- Required work -
Could you edit these records so that "GUI agent" is replaced with "interface agent" and everything else stays the same, leaving the pictures out of your answer?

____

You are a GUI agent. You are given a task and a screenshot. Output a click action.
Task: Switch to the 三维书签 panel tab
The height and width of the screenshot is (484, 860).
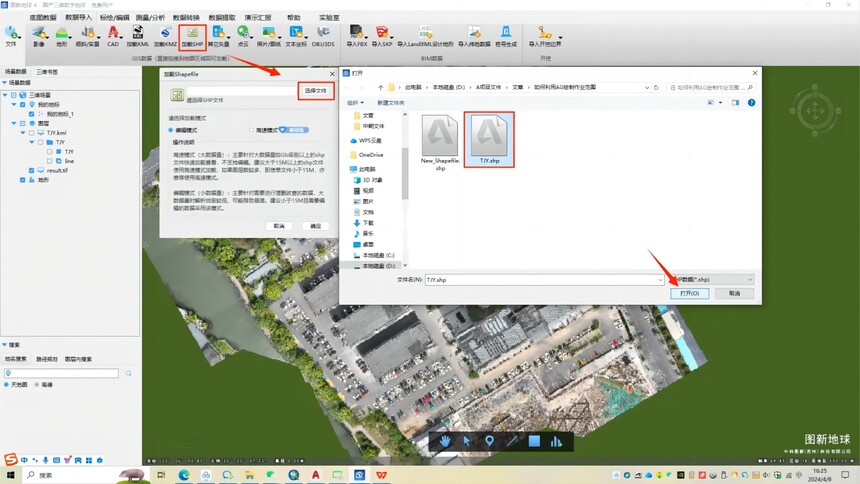tap(47, 72)
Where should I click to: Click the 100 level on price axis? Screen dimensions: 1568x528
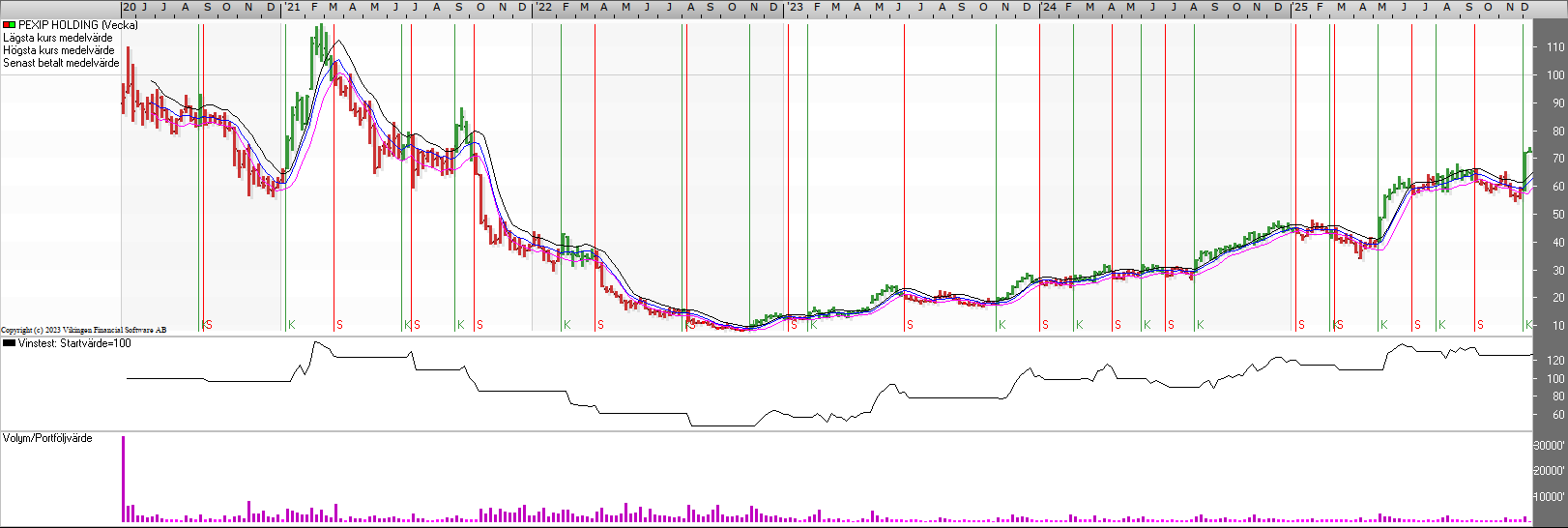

____

- Written solution -
You are a interface agent. You are given a task and a screenshot. Output a click action.
Task: Switch to the 三维书签 panel tab
The height and width of the screenshot is (484, 860).
tap(47, 72)
Where should I click to: Click the 100 level on price axis? Screen dimensions: 1568x528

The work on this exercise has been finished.